Subj: Re: [kl] Re: [Re: [kl] Re: [Re: [kl] C clarinet]]
Date: Sat, 14 Apr 2001 09:02:43 -0400

At 07:13 PM 04/13/2001 +0200, you wrote:
>What I meant was that it would be a barbarism to change the music without
>comment. Publishing it transposed with only a comment that it was
>originally in another key is only bordering on barbarism.
>This isn't the only "barbarism" which is rampant in published music. The
>normality is adding markings for articulation, dynamics, tempo,etc,
>changing notes (apparent mistakes), adding or deleting repeats - all
>without comment! Each of these changes may or may not be helpful but the
>buyer of the music is deprived of making his own decision. I find that

Just a comment or two - in the form of comments and questions:

I am often very annoyed with musical "editions" by some of the excellent
clarinetist performers that students bring to their lessons. I am annoyed
because the markings are not consistent (often) with my ideas and other
possible ideas of what should or could be done in the music (phrases,
dynamics, articulations, sometimes notes, etc.). I do like some editions,
but I find I have to know each edition well to be able to distinguish what
I like to use with my students and what I don't like to use. One
Stravinsky edition of the Three Pieces that a student recently brought to a
lesson (and paid more for than the International edition - which appears to
be identical to the other editions out previously) had several mistakes in
it - one of them rhythmical.

My question:

If someone publishes a piece for clarinet that was written by Mozart or
Weber or Stravinsky, etc. and it is an "edition" of a work. Shouldn't the
person purchasing the edition understand at the outset that the piece has
been altered by the editor? Is it then "barbarism" when the person(s)
purchasing should be aware that the work is not as originally written?

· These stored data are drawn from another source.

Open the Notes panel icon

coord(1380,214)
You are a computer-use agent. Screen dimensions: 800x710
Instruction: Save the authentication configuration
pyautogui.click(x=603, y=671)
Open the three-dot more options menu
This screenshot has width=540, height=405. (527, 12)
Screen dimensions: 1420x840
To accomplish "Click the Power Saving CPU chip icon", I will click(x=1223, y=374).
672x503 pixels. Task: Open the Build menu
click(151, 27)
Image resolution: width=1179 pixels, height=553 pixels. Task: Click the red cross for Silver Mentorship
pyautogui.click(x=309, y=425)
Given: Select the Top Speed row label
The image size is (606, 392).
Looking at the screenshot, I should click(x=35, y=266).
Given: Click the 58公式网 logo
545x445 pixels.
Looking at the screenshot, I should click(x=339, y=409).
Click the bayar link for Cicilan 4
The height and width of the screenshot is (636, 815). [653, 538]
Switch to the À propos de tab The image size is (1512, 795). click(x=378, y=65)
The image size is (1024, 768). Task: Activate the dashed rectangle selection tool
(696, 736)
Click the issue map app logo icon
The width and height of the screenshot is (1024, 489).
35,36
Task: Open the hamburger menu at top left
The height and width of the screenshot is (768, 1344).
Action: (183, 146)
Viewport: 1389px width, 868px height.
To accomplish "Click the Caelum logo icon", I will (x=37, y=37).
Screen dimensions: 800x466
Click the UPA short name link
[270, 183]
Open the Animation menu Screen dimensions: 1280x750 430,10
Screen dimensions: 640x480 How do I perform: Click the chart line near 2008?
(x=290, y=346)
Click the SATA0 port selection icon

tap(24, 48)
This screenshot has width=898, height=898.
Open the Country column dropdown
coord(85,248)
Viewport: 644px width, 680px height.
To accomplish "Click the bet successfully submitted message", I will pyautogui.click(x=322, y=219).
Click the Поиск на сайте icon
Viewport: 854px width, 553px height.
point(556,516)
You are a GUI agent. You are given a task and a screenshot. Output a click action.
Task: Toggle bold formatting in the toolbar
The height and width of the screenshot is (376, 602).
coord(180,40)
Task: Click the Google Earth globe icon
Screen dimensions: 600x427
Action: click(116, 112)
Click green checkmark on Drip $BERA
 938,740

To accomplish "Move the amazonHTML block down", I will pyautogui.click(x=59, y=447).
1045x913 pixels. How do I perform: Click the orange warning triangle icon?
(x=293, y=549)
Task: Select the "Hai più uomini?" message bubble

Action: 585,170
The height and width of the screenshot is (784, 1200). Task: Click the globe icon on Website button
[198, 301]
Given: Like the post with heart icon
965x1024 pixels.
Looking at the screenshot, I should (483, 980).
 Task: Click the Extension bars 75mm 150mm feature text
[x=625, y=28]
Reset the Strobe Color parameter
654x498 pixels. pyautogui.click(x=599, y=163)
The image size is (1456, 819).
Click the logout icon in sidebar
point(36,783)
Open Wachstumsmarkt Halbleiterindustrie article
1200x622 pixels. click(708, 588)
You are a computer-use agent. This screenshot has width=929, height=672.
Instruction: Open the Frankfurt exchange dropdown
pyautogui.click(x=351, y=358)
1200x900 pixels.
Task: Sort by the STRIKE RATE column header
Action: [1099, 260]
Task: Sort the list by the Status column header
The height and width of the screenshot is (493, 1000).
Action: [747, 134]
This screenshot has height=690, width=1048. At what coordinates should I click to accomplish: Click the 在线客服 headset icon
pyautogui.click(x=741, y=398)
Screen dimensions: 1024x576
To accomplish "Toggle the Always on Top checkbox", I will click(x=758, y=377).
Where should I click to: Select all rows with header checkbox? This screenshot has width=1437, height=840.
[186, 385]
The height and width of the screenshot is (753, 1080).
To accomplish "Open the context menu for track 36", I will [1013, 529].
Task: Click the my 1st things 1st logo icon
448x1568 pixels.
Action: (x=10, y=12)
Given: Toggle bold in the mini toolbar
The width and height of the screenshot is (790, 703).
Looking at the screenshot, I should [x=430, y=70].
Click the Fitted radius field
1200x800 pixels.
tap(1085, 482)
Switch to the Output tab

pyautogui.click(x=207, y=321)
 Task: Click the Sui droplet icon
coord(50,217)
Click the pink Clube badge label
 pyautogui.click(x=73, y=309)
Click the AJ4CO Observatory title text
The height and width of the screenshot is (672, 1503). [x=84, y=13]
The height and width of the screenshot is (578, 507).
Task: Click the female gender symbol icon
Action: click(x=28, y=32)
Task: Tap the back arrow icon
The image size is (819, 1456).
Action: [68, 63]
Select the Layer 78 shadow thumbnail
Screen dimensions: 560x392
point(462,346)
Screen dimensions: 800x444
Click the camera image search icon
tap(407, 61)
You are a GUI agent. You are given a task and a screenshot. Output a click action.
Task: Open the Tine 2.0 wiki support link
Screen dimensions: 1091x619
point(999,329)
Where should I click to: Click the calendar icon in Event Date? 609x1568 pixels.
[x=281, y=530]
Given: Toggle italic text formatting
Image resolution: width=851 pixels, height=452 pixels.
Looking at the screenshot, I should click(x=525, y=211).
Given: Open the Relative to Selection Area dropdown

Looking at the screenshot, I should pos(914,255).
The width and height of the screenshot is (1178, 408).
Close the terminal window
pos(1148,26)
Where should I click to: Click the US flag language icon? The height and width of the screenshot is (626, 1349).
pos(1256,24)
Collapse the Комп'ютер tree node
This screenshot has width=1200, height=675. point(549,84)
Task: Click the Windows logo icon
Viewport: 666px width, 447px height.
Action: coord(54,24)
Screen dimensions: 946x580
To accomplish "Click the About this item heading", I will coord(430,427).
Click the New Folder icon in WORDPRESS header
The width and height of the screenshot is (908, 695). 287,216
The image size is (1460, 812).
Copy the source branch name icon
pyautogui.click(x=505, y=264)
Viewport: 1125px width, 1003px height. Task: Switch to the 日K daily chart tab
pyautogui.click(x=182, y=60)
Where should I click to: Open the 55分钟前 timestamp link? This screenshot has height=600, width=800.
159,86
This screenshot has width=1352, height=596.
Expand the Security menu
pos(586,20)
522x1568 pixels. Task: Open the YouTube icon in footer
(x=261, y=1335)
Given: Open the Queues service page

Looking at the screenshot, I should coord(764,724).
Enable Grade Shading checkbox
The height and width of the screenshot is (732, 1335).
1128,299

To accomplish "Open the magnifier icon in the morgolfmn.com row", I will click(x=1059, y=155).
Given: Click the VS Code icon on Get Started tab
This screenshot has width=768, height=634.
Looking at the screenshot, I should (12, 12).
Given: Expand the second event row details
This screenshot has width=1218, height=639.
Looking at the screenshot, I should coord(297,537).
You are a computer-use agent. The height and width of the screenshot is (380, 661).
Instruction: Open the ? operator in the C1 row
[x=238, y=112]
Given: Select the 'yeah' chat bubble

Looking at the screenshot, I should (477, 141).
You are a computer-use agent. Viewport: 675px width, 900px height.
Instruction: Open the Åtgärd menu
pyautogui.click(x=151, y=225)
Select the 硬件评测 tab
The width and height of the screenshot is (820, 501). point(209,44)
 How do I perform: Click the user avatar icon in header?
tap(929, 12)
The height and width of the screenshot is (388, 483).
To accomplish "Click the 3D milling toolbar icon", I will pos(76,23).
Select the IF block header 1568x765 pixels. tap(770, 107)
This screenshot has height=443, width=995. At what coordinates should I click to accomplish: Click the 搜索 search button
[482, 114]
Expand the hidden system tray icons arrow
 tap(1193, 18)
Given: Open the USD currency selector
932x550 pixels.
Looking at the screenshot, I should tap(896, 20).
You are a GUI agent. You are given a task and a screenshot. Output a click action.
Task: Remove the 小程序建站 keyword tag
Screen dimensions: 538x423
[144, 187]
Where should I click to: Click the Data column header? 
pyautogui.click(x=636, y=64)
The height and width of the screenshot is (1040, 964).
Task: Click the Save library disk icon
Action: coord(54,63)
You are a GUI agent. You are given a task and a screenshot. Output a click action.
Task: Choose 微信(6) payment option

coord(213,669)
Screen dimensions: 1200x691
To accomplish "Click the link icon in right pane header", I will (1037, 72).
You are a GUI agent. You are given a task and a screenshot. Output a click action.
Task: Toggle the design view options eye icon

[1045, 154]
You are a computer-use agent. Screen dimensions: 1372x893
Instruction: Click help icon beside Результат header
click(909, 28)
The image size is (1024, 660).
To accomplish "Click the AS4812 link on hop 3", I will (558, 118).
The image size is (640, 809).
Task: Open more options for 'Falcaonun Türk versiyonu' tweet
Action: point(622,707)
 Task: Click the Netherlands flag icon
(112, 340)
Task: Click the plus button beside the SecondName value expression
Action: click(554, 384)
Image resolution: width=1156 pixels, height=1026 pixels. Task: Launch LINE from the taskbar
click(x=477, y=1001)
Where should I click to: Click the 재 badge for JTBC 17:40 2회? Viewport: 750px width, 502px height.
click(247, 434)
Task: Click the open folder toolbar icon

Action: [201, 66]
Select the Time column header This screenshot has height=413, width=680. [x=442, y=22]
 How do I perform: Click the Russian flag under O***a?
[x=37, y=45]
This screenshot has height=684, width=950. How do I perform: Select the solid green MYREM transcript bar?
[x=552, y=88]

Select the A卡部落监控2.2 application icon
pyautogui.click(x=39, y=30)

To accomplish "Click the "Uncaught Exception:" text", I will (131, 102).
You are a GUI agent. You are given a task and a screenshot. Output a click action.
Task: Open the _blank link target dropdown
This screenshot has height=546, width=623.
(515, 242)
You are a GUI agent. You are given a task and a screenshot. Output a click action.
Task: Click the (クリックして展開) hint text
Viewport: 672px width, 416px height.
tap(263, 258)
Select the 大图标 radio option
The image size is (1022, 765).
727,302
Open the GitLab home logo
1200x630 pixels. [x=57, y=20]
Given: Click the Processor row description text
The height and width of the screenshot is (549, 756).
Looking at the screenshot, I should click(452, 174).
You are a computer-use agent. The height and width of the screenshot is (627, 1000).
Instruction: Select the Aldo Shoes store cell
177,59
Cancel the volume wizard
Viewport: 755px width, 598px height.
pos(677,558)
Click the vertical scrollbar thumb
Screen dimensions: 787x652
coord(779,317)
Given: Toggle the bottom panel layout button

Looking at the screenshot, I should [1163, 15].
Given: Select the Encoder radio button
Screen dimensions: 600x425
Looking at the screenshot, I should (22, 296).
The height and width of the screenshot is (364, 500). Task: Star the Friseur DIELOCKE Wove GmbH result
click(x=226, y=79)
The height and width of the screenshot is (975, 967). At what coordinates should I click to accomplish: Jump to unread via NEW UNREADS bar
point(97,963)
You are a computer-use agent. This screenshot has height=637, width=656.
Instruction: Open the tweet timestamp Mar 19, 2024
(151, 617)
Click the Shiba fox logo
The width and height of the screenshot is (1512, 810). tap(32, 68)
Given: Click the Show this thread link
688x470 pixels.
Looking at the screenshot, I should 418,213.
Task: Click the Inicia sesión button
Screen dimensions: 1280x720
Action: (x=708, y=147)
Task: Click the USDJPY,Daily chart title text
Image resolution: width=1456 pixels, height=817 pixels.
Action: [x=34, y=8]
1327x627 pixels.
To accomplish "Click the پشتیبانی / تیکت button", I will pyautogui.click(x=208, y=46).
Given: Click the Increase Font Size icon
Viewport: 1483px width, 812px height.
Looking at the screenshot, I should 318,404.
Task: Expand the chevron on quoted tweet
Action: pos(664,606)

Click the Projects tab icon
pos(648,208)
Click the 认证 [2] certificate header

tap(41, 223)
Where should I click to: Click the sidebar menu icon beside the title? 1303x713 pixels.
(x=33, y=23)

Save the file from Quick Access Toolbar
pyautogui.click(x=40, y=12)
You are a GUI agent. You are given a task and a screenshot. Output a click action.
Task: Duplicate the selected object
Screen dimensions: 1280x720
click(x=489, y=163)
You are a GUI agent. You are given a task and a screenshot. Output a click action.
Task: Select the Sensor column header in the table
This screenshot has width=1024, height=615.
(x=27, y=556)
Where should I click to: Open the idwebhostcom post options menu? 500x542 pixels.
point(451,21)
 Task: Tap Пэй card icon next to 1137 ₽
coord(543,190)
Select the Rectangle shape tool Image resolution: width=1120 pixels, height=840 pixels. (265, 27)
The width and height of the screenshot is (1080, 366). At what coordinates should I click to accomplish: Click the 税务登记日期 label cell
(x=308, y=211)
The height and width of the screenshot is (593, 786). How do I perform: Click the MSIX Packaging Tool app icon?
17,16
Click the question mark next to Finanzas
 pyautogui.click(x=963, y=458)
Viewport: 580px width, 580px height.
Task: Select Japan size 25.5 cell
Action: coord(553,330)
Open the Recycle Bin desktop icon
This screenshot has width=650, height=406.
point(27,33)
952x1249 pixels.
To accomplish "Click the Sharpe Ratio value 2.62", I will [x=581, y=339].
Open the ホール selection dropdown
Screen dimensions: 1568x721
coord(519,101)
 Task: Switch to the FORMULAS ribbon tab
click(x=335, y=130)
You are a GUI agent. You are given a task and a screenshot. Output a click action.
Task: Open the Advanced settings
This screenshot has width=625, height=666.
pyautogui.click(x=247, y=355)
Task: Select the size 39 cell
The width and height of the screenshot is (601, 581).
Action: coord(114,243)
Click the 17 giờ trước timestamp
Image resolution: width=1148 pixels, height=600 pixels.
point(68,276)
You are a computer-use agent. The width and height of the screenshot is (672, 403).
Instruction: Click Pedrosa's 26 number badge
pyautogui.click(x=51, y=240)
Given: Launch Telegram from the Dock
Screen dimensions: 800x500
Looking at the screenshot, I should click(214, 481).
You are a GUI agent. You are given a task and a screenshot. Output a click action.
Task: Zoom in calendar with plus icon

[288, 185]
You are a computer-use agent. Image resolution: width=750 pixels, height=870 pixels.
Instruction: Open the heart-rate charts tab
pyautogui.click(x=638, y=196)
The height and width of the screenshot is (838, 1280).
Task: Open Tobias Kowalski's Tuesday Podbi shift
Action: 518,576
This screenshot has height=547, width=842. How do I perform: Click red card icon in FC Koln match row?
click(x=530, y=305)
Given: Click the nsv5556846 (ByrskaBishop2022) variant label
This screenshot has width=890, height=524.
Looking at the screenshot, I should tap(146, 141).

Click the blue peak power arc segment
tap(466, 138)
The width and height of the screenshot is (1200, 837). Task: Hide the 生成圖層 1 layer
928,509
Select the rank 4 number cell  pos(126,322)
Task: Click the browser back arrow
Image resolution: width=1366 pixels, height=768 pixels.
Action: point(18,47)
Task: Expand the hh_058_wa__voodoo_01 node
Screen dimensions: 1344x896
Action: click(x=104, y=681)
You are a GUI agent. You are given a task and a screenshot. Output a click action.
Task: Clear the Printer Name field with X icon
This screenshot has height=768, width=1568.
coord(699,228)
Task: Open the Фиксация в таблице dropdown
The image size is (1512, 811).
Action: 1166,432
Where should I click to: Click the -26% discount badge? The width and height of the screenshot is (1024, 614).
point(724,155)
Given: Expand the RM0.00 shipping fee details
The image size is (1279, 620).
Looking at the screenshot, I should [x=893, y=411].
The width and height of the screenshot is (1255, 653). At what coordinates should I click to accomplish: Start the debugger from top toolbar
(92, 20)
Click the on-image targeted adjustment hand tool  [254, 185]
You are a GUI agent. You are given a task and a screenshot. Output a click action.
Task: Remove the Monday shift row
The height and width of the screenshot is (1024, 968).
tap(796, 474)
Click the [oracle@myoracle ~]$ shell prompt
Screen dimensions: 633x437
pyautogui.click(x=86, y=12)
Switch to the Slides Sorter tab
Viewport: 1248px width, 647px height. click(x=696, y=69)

In the case of key or instrument used, this happens frequently in band and
wind ensemble literature. For example, a recent work I finished editing,
the Adagio and Polonaise for Kenthorn (Keyed Bugle) and Obligato
(wind/percussional accompaniment) by B.H. Crusell. The original score
calls for Db piccolo, C clarinets, F clarinet (soprano), C clarinet, C
trumpets, alto trombone, tenor trombone, bass trombone, and serpent. The
horns are also for horns in a different key (I don't have it in front of
me, but it was D or C - something like that), and the Solo part for Keyed
Bugle was in C.

If I want to see the work performed at all, I have to either find places
that have all of those instruments and players who can play them (serpents
might be especially difficult...... as well as an original keyed bugle), or
I have the option of publishing the work with transposed parts as an
edition that clearly shows the changes. The publisher might consider two
separate versions, but probably not. It isn't always just about money -
it's also about getting the piece performed and making the music available
to the listener.

Given the similarities of an F clarinet with an Eb, and how performers
today (John Yeh for example) who work hard at making the Eb clarinet
maintain a consistent tonal color and texture with the Bb Clarinet, and the
A clarinet respectively, it seems that transposition for difficult to find
instruments is less barbarism than it is adaptation.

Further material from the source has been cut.